* Your goal: Using the data below, return all lines in which "dropdown" appears.

[Data items]
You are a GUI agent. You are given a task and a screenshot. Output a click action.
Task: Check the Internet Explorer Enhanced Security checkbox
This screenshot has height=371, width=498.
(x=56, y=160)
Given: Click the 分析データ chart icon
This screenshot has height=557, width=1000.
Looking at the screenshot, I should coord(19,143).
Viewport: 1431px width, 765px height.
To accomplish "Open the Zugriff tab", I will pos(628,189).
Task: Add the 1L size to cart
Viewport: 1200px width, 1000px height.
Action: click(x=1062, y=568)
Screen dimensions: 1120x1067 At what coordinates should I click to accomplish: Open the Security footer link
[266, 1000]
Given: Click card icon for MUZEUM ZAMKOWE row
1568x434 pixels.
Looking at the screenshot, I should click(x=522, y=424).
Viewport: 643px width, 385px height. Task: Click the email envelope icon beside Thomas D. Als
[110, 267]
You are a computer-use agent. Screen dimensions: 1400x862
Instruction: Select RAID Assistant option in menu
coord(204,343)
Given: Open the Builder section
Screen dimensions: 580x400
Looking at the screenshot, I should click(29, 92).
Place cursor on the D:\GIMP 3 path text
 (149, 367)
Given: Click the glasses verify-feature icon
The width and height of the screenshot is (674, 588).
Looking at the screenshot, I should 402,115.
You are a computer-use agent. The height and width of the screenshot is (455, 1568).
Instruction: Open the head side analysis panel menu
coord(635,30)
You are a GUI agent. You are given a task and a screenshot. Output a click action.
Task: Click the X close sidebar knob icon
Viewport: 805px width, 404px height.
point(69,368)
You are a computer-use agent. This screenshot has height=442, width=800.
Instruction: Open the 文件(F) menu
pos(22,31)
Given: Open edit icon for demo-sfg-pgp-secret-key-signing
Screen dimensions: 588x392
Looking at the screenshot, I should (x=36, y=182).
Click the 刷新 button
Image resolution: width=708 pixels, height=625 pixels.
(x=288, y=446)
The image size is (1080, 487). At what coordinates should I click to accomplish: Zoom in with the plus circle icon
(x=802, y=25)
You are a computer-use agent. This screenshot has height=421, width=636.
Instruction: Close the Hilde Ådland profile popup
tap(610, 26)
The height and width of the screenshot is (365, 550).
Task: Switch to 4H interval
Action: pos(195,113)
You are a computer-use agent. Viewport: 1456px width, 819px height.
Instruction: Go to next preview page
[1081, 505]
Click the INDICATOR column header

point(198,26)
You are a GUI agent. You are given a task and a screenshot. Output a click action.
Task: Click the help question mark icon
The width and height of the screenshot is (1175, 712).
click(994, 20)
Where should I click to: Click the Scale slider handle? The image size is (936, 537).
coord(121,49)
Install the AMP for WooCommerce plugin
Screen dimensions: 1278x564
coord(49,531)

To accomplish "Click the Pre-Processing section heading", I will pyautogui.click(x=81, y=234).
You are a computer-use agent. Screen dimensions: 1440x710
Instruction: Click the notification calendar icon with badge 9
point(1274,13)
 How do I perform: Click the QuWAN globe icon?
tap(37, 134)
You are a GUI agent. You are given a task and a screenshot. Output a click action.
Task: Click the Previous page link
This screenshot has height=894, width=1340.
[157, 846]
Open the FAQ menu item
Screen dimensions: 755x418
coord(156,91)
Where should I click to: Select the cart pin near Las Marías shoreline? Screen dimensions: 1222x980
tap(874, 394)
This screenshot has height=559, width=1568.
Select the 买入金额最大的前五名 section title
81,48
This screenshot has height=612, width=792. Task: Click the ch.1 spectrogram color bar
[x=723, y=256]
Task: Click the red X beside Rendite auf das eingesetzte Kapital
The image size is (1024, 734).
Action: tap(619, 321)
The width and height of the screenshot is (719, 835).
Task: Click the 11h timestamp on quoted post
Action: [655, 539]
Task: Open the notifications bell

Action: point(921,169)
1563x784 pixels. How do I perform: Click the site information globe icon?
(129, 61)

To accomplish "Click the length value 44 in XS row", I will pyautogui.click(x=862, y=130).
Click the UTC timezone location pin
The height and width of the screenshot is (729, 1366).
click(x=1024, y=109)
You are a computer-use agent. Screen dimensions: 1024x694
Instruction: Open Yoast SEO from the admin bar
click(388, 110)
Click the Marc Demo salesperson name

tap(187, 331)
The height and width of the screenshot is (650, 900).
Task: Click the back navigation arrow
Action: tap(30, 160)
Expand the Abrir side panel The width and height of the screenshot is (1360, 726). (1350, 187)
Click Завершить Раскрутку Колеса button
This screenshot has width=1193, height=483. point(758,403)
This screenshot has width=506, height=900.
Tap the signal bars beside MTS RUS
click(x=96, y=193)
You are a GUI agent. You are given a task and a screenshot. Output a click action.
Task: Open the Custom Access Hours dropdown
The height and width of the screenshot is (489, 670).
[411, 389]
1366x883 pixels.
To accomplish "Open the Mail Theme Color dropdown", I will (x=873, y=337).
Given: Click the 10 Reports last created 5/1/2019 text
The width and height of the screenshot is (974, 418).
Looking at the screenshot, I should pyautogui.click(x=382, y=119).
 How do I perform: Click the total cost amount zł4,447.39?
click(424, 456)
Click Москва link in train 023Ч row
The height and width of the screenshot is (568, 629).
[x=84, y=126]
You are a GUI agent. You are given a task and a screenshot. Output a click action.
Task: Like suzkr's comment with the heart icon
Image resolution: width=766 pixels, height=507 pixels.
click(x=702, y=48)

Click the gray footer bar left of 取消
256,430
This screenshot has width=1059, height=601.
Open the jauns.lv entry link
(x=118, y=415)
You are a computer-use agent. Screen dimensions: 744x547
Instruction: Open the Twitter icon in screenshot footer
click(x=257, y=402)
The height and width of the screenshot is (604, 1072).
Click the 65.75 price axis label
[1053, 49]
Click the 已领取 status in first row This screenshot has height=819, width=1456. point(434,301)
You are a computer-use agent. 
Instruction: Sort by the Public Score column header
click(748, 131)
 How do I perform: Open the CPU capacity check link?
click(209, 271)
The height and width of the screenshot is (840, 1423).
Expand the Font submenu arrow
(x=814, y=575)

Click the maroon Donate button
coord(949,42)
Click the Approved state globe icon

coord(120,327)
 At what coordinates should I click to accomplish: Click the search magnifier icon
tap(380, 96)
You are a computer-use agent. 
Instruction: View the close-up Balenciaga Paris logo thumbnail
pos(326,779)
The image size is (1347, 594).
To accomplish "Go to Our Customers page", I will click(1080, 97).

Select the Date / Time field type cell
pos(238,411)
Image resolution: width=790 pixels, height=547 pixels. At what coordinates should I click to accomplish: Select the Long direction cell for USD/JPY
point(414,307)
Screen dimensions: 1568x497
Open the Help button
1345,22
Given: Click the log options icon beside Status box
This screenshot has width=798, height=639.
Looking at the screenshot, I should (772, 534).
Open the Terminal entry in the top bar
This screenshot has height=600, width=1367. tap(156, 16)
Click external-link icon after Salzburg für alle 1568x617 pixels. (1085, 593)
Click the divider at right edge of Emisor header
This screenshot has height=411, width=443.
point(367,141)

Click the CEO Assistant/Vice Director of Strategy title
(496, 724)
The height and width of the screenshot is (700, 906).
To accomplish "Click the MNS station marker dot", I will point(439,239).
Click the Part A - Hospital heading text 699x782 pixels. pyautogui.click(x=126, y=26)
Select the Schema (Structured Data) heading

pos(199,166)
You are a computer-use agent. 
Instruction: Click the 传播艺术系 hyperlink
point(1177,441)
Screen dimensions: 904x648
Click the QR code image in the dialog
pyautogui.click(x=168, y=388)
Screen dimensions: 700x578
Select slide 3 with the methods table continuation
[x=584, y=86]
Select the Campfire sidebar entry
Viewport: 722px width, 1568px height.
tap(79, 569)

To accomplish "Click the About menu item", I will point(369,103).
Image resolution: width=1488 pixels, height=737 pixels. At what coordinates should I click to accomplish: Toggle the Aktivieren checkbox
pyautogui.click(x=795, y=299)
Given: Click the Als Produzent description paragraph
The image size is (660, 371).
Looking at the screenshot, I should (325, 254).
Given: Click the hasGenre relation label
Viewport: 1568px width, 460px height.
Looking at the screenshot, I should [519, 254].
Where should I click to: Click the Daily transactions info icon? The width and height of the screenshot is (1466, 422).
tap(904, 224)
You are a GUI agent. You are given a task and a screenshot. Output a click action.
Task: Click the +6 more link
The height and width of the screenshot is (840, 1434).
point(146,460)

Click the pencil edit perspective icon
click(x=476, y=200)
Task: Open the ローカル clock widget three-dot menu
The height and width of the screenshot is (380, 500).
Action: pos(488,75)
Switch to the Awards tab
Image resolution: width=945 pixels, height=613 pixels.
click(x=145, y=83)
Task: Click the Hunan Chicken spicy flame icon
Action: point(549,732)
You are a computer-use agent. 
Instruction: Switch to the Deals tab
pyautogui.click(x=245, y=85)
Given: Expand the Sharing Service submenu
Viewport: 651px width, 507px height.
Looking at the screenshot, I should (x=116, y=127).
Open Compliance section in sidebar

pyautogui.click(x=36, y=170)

* Solution:
Task: Open the Custom Access Hours dropdown
To accomplish "Open the Mail Theme Color dropdown", I will (x=873, y=337).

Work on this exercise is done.